I was reminded of this on Halloween this year as Sydney and I set out to go door to door and Trick or Treat. Sydney was dressed all in black and went as a Kitty Cat for her 3rd Halloween. This year, she was old enough to carry her own candy basket, ring doorbells and say “Trick or Treat.” She also learned that being young has its merits. Typically this meant an extra piece of candy.
But back to Charlie Brown for a moment if you will. As Sydney and I were going door to door in our Condo complex and raking in the candy, I had a poor old Charlie Brown moment. We approached a door and rang the doorbell. This was just as Halloween is scripted. While she was receiving her candy, a group of sensible Collegiate Aged young men were partying on a neighboring balcony. They motioned that we should knock on their door. So we obliged. When the door opened, there was the obligatory exchange of Trick or Treats and Candy earned for such rapport.
There was also a “Hey man, you look like you could use a beer?” (I guess I really looked thirsty)! And, while this may come as a surpise but in my infinite wisdom, I had allowed myself to leave the safety and confines of my house, on a Friday night mind you, without a beer. These dudes sensed my pain. And so one of them procured a can of America’s (er Belgium’s) finest Lager Beer. And so it was that I began to feel like Charlie Brown. Sydney and I backed away from the Condo, looked into her bag at the new candy bars and that’s when it hit me.
I had become Charlie Brown. My duaghter was getting all the kick ass treats and I got the proverbial rock- a can of tepid Budweiser. ARGH!!! So I did what any sensible Blockhead would do and I opened the can of warm American (er Blegian) Lager mouthing the words “we know of no other beer in the world…” No kidding!
We marched on to the next houses and at each stop, I found myself, like Charles Brown, hoping for better. “Oh please oh please, let this one have Sierra Nevada.” And then there was nothing. Well except for that Rock I received at the last house. We advanced on the next row of Condos. “Oh please, oh please, let there be a can of Maui Coconut Porter.” And when the door slammed, I watched as Sydney marveled at her new found bounty all the while I was left muttering about this stupid rock.
By the time we reached the last set of Condos, I was convinced that the beer Gods would shine on me again. I mean they had to right? Just like Linus in the Pumpkin Patch, the beer Gods would rise up and offer me something, anything better than the rock I was currently toting around our community. If Sydney had known what her Daddy was going through, she might have screamed at me like Sally did at Linus that night.

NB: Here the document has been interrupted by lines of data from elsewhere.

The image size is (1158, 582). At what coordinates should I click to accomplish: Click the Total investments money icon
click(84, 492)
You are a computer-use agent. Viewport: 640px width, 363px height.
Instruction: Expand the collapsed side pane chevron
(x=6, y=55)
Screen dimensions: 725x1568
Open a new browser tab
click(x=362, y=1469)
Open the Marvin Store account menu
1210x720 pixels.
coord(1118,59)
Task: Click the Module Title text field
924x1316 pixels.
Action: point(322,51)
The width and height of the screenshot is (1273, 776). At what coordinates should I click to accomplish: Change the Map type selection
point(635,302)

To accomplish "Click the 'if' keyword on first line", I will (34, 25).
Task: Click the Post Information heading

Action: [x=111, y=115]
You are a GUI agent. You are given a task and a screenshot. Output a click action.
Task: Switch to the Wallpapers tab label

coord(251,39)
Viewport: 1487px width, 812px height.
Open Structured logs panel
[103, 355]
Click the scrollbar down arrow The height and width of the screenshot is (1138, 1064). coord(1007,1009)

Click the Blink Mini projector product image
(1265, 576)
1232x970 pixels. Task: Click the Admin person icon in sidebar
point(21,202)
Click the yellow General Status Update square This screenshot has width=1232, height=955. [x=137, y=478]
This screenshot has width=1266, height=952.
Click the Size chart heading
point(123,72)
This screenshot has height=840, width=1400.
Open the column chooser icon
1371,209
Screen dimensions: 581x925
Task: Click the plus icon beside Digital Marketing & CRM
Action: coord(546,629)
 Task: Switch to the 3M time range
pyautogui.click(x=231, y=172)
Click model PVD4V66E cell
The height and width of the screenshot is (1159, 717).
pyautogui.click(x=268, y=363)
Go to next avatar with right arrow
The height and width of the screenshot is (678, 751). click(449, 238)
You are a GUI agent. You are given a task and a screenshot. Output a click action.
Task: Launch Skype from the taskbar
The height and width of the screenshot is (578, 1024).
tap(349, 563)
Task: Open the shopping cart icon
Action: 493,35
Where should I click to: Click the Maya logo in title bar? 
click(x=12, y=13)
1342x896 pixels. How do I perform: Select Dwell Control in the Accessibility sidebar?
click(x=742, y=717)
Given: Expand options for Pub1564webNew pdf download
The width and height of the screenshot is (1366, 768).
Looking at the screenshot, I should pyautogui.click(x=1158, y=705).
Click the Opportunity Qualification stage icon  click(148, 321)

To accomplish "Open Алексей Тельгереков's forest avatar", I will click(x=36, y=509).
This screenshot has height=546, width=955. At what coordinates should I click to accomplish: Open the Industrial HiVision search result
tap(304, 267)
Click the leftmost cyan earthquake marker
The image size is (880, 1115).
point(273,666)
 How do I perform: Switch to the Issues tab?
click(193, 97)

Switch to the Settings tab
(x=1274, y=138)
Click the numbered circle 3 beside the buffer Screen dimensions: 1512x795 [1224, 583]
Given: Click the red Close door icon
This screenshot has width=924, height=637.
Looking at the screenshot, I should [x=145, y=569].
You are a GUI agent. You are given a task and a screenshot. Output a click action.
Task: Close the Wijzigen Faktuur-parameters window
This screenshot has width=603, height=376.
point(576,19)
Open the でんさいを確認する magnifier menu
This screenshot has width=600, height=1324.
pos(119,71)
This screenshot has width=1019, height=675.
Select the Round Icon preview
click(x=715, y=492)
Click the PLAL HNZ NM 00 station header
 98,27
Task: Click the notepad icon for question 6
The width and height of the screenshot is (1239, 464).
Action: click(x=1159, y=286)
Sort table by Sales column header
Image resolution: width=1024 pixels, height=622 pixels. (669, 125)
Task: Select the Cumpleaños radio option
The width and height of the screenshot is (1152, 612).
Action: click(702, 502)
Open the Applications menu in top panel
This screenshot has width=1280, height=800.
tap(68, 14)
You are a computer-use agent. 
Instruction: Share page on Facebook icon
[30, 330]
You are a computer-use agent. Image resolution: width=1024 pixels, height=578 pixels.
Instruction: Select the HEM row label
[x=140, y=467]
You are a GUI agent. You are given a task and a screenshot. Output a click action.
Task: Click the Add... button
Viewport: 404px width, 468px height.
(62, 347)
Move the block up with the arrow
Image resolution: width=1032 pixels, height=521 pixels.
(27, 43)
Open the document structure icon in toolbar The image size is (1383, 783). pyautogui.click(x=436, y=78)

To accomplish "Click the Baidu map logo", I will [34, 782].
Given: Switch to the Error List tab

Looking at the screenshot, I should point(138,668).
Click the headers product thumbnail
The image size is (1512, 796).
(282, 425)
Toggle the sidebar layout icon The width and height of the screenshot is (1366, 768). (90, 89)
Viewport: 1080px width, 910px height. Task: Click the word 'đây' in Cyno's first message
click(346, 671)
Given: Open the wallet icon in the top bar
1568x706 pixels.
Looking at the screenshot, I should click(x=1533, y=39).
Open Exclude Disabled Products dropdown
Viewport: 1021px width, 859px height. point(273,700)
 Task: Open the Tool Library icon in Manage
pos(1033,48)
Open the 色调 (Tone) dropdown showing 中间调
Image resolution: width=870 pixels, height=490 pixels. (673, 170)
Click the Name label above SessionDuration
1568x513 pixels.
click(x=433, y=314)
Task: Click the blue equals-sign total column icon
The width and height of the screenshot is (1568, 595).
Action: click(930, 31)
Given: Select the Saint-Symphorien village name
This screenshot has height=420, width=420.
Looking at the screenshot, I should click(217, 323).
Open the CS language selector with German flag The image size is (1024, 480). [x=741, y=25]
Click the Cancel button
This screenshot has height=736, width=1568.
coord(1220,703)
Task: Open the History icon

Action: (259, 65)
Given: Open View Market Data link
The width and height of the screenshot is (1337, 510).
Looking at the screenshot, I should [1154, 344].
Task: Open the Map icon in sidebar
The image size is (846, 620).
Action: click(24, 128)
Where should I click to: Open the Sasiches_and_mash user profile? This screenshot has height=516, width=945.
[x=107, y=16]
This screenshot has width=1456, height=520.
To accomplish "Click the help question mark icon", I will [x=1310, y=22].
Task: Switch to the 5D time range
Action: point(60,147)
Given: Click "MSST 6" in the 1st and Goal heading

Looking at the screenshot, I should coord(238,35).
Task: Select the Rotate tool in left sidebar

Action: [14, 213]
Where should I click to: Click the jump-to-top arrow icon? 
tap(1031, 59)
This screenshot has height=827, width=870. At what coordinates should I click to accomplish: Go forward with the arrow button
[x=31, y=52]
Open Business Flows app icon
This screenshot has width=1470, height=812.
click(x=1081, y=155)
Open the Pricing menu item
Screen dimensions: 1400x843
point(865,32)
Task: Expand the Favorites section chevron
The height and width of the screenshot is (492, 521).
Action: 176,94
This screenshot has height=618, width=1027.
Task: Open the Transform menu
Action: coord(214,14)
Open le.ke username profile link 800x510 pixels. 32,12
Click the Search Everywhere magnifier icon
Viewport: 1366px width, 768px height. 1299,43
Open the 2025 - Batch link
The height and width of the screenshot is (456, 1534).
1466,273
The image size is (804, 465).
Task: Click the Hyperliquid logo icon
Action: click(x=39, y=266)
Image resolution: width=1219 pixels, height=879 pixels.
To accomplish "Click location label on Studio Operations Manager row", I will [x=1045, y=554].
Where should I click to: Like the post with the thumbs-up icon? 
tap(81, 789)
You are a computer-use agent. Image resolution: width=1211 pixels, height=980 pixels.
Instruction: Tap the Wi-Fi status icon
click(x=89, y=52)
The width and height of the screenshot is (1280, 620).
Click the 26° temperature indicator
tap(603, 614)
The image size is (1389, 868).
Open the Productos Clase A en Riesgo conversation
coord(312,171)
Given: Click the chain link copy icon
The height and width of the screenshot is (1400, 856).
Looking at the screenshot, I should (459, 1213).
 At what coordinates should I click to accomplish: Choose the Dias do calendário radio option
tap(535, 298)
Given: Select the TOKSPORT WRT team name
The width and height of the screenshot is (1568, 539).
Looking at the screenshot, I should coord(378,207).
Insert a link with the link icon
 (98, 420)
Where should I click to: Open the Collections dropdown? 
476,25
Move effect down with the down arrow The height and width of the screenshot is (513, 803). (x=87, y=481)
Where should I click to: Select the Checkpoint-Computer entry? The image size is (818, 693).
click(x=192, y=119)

But it wasn’t meant to be. We ended our jaunt through the neighborhood with nary another beer in sight. I returned home with a daughter beaming from ear to ear obviously ecstatic to have learned the true meaning of Halloween. Apparently Halloween is the one night every year where everyone gives you candy and daddy stares into a can of Budweiser and mumbles “Good Grief, all I got was a stupid rock.”